Kenapa demikian, sudah terlalu lama di DKI Jakarta , sebagai ibukota Negara mengalami stagnasi di bidang infrastruktur dan pelayanan public, tak bisa dipungkiri terpilihnya Jokowi – Ahok sebagai Gubernur dan Wakil, wajah Jakarta mulai meretas seperti kota – kota metropolitan di Negara – Negara maju. Lepas dari gaya kepemimpinan Ahok, kenyataannya kebijakan Gubernur satu ini membuah hasil dan dapat dinikmati oleh rakyat kecil yang selama ini kurang dipedulikan.

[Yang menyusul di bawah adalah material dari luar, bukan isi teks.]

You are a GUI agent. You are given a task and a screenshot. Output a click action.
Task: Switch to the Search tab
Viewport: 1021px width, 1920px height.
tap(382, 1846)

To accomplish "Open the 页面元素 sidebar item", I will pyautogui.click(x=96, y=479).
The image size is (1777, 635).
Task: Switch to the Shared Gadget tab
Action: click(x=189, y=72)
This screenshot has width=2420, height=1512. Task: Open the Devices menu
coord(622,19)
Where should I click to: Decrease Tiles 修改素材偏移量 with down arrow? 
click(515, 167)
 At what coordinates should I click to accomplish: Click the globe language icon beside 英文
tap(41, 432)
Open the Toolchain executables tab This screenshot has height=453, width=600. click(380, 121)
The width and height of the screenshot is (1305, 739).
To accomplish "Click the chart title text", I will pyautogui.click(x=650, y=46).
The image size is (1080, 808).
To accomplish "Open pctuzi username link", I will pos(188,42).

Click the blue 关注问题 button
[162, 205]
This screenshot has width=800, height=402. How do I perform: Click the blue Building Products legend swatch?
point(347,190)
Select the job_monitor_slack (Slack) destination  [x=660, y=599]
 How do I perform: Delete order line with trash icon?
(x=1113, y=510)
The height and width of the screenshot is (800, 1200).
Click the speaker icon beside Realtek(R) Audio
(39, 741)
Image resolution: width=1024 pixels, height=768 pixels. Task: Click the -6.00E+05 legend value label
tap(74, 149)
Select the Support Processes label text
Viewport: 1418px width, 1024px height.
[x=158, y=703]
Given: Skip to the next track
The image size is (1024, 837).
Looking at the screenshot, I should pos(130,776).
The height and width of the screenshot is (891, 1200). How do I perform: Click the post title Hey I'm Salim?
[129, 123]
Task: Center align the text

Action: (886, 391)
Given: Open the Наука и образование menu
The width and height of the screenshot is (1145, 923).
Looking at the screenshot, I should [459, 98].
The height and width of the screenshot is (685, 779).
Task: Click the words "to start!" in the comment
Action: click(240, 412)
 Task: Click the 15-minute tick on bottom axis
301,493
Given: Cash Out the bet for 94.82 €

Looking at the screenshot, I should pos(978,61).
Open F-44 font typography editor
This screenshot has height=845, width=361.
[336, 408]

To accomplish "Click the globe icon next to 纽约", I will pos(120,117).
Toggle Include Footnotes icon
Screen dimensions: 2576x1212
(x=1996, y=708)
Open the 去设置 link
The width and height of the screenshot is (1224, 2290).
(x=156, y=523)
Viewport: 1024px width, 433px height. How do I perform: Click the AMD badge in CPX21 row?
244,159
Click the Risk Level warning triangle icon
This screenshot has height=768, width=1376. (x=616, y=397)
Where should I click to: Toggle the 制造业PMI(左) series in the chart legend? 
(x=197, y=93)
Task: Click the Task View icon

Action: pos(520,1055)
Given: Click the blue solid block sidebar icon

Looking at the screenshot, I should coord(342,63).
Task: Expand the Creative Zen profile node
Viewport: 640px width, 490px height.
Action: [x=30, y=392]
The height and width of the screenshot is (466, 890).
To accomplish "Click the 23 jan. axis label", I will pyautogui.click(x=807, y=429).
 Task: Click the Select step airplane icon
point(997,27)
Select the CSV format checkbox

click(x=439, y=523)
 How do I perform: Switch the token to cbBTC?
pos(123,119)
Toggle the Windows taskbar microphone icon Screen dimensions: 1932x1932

Kelahiran seorang pemimpin sejati memang tidak bisa dibendung oleh siapa pun, apalagi di era keterbukaan dan demokrasi mata rakyat tidak ttertutup umtuk melihat kebenaran yang telah dilakukan oleh para pemimpinnya. Kita patut bersyukur akhirnya negeri ini dikrim Tuhan pemimpin – pemimpin yang berkomitmen tinggi, tanpa takut untuk berpihak kepada yang lemah. Di daerah pun kini sudah mulai karakter pemimpin – pemimpin seperti itu, di harapkan akan lebih banyak lagi memimpin daerah - daerah minus menjadi daerah surplus.
Melihat jalannya persidangan kasus reklamasi pantai utara di Pengadilan Tipikor dengan Ahok sebagai saksi, terlihat Ahok dengan gamblang menjelaskan kronologi dan referensi peraturan hokum yang melandasi keputusannya, dan diungkapkan pula proyeksi pendapat DKI Jakarta yang akan mencapai ratusan trilyun bila kontribusi tambahan 15 persen diberlakukan. Dipihak lain, DPRD DKI Jakarta kukuh untuk mempertahankan kontribusi tambahan 5 %. Memang patut menjadi pertanyaan, mengapa DPRD seolah membela para pengembang, padahal secara peraturan, pemerintahan terdiri dari Legislatif dan Eksekutif, dalam hal ini Pemda DKI Jakarta dan DPRD DKI Jakarta. Sebuah logika yang cerdas dilontarkan Ahok dalam keterangannya sebagai saksi di Pengadilan Tipikor.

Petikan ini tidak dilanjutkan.